¿Nos hace la lectura, la literatura, mejores personas?, me preguntó Óscar al regresar del cementerio. Caminábamos ya por la última curva en la que la música de una cantina nos daba la bienvenida a las calles de Quinchía. No le respondí en ese momento porque quise llamar su atención sobre dicho local, adornado con globos a la entrada y la felicitación a los papás por su día. Le conté cómo el año pasado, haciendo ese mismo recorrido, detrás de mi mamá y yo venía un hombre hablando con un grupo de mujeres y les proponía una comparación con el objetivo de provocarlas: “…también fui a la misa en la iglesia y allá no pusieron una sola bomba ni siquiera un letrerito. Y miren, aquí donde las muchachas sí nos dan la bienvenida”.
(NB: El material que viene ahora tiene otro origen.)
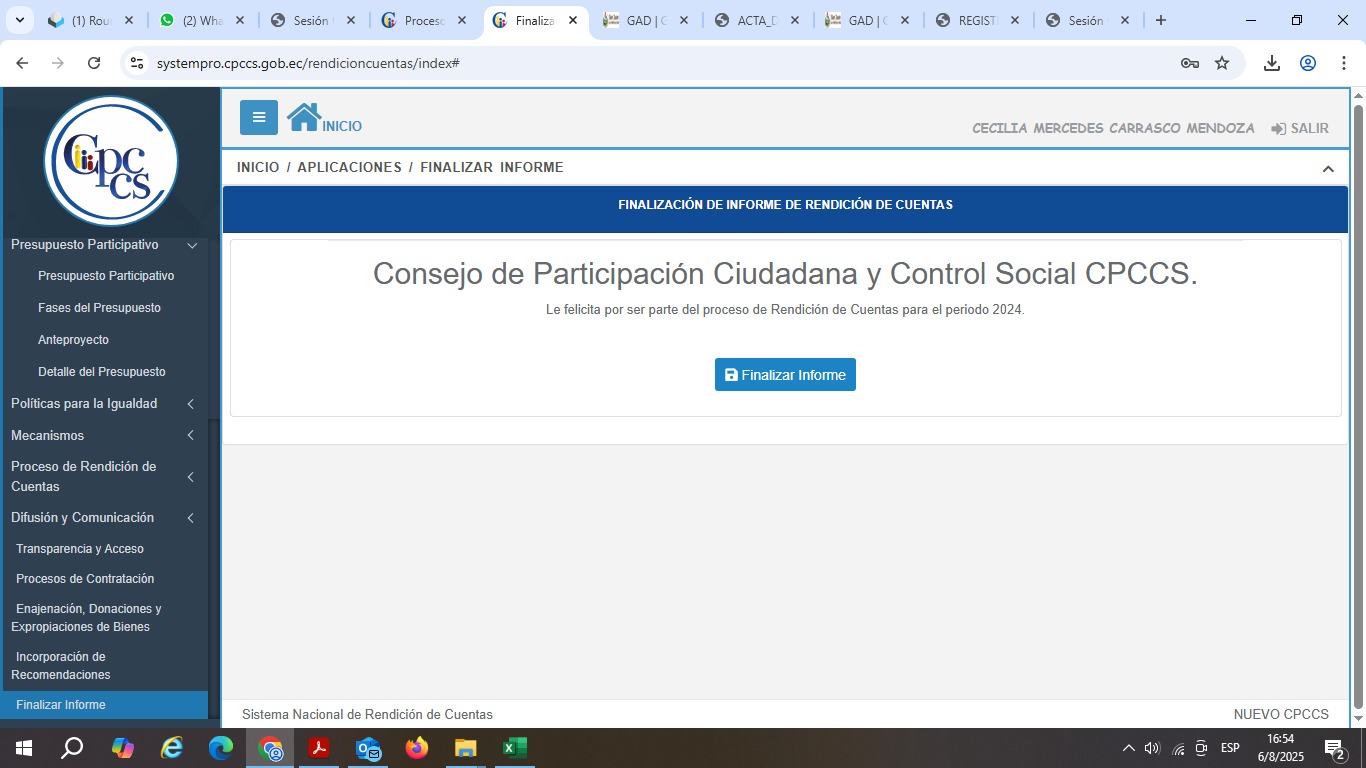Click the APLICACIONES breadcrumb link
The height and width of the screenshot is (768, 1366).
pyautogui.click(x=349, y=168)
Escribo provocarlas pues recién habíamos rezado por los padres difuntos en el camposanto y allí, en ese rincón, la música y la cerveza, invitaban a placeres que no suelen ir de la mano con la piedad.
Este año, unas calles más allá, mientras almorzaba con mi amigo, balbuceé un intento de respuesta. No, no son los libros, la lectura, quienes mejoran el mundo. No, no funcionan como objetos y actos que por sí mismos provoquen el hechizo del perdón y la solidaridad.
Cuando se destapan las equivocaciones de los escritores en su vida privada, familiar, cuando su orientación ideológica, política, religiosa no coinciden con nuestro rasero, se les juzga como si por estar en el mundo de los libros conociesen cómo salvar el alma humana, cómo construir una sociedad perfecta.
¿Cuántos crímenes y genocidios no hemos visto en manos de personas con acceso a la cultura? ¿Tienen una función moral los libros, la música, el teatro? ¿Son peores personas aquellas a las que su formación les ha privado de alimentar criterios estéticos? Casos para dejar la conversación en tablas hay por montones, coincidimos.
Sin embargo, la lectura y la literatura sí deben incidir en la argumentación. Quizás ahí sí se encuentre un efecto rápido: los libros nos demandan paciencia para conocer, calma para escuchar, tiempo para reunir las piezas. Y de esa manera pueden propiciarse gestos de una cultura para la convivencia y la paz. Ayudan, sí, son la mejor herramienta.
Ahora bien, la destreza en la contemplación del arte depende de los interlocutores y los mediadores, estos sí, necesitados y urgidos de un mundo mejor. Acercarse a un dispositivo de la cultura con el relato de sus orígenes y la experticia en las leyes que lo dinamizan, de la mano de una persona cuya humanidad recoge la polifonía de la historia, puede propiciar una conciencia social y planetaria, que se traduzca en gestos de hospitalidad.
Una vez en casa, siento la necesidad de advertirle a Óscar, como mediadores que somos, entre el universo de la biblioteca que habitamos y nuestros ámbitos labores, que a veces maduramos tanto una idea que nos cuesta creer que los demás no puedan considerarla en su esfericidad ni su levedad. Al lado de la meditación solitaria suele crecer un orgullo parasitario que requiere también ser desprendido. En el silencio en el que se escuchan las realidades de otros mundos, esos hierbajos de la prepotencia, la superioridad, el orgullo, dejan de alimentarse de nuestra sabia. Y una vez secos, es más fácil retirarlos para hacer abono con ellos.